Low Power Dynamic Scheduling for Computing Systems

TL;DR

This paper introduces energy-aware dynamic scheduling strategies for computing systems that optimize performance while minimizing energy consumption, applicable to devices like smartphones and smart grids.

Contribution

It develops a renewal system optimization framework for energy-efficient control in computing systems, with detailed examples and connections to linear fractional programming.

Findings

Provides a tutorial on the optimization theory for energy-aware scheduling.

Highlights the relationship between online optimization and fractional programming.

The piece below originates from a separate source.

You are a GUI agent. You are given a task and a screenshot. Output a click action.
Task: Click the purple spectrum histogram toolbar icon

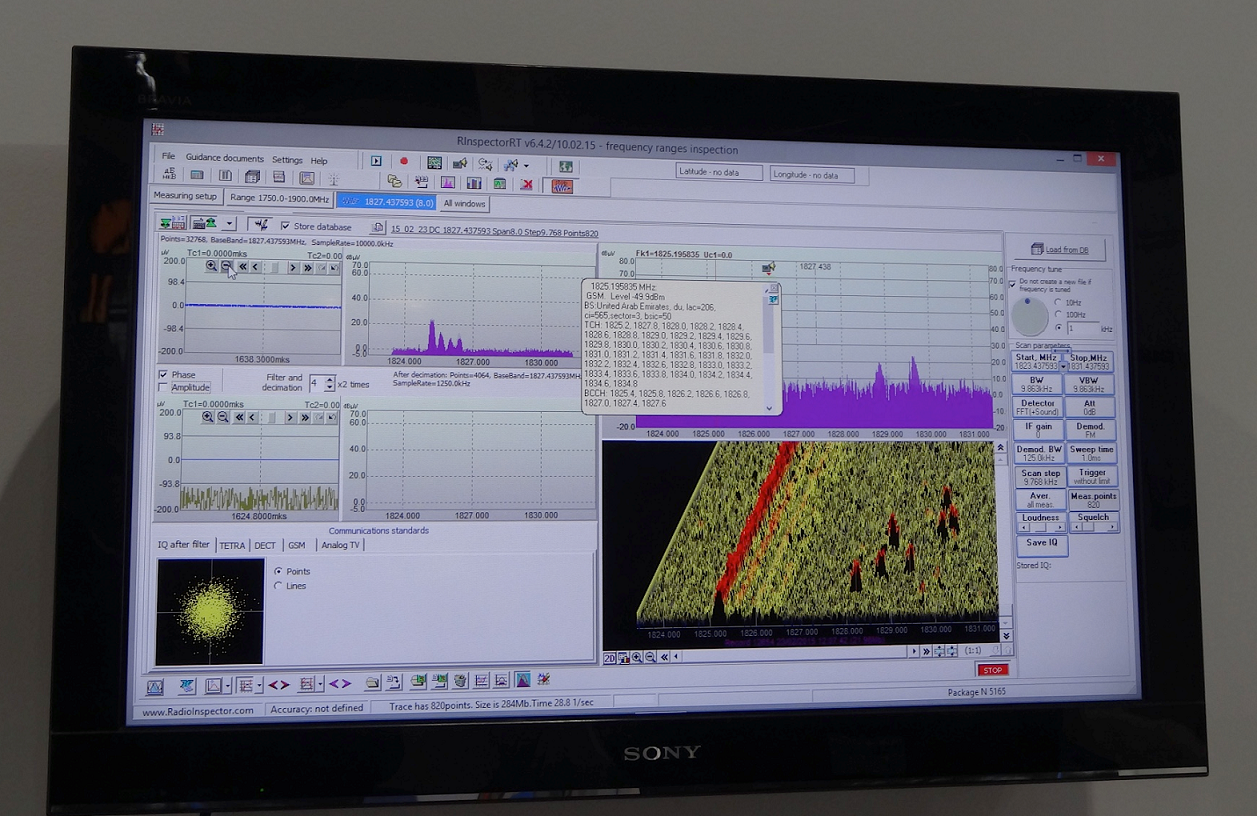(447, 183)
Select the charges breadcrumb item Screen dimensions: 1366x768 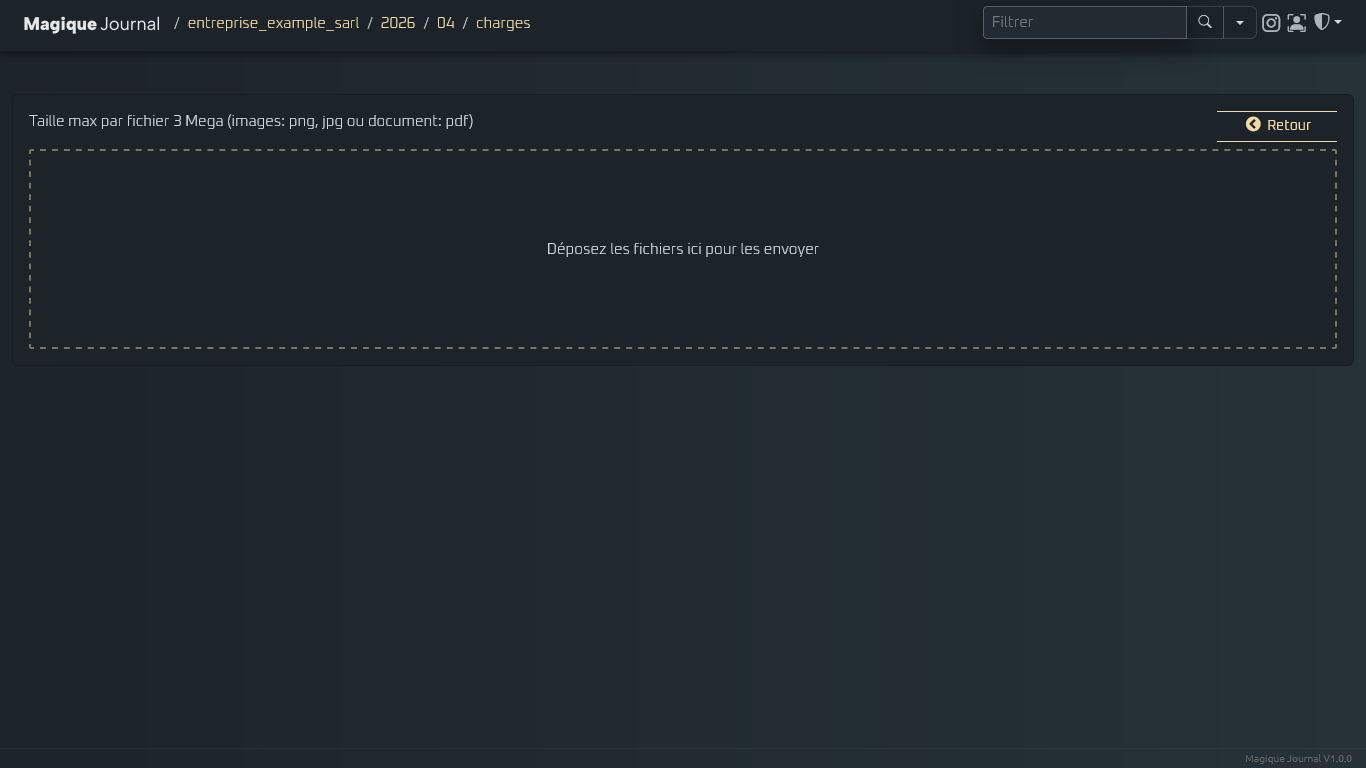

Includes exercises for applying the concepts to real-world problems.

Abstract

This paper considers energy-aware control for a computing system with two states: "active" and "idle." In the active state, the controller chooses to perform a single task using one of multiple task processing modes. The controller then saves energy by choosing an amount of time for the system to be idle. These decisions affect processing time, energy expenditure, and an abstract attribute vector that can be used to model other criteria of interest (such as processing quality or distortion). The goal is to optimize time average system performance. Applications of this model include a smart phone that makes energy-efficient computation and transmission decisions, a computer that processes tasks subject to rate, quality, and power constraints, and a smart grid energy manager that allocates resources in reaction to a time varying energy price. The solution methodology of this paper uses the theory of optimization for renewal systems developed in our previous work. This paper is written in tutorial form and develops the main concepts of the theory using several detailed examples. It also highlights the relationship between online dynamic optimization and linear fractional programming. Finally, it provides exercises to help the reader learn the main concepts and apply them to their own optimizations. This paper is an arxiv technical report, and is a preliminary version of material that will appear as a book chapter in an upcoming book on green communications and networking.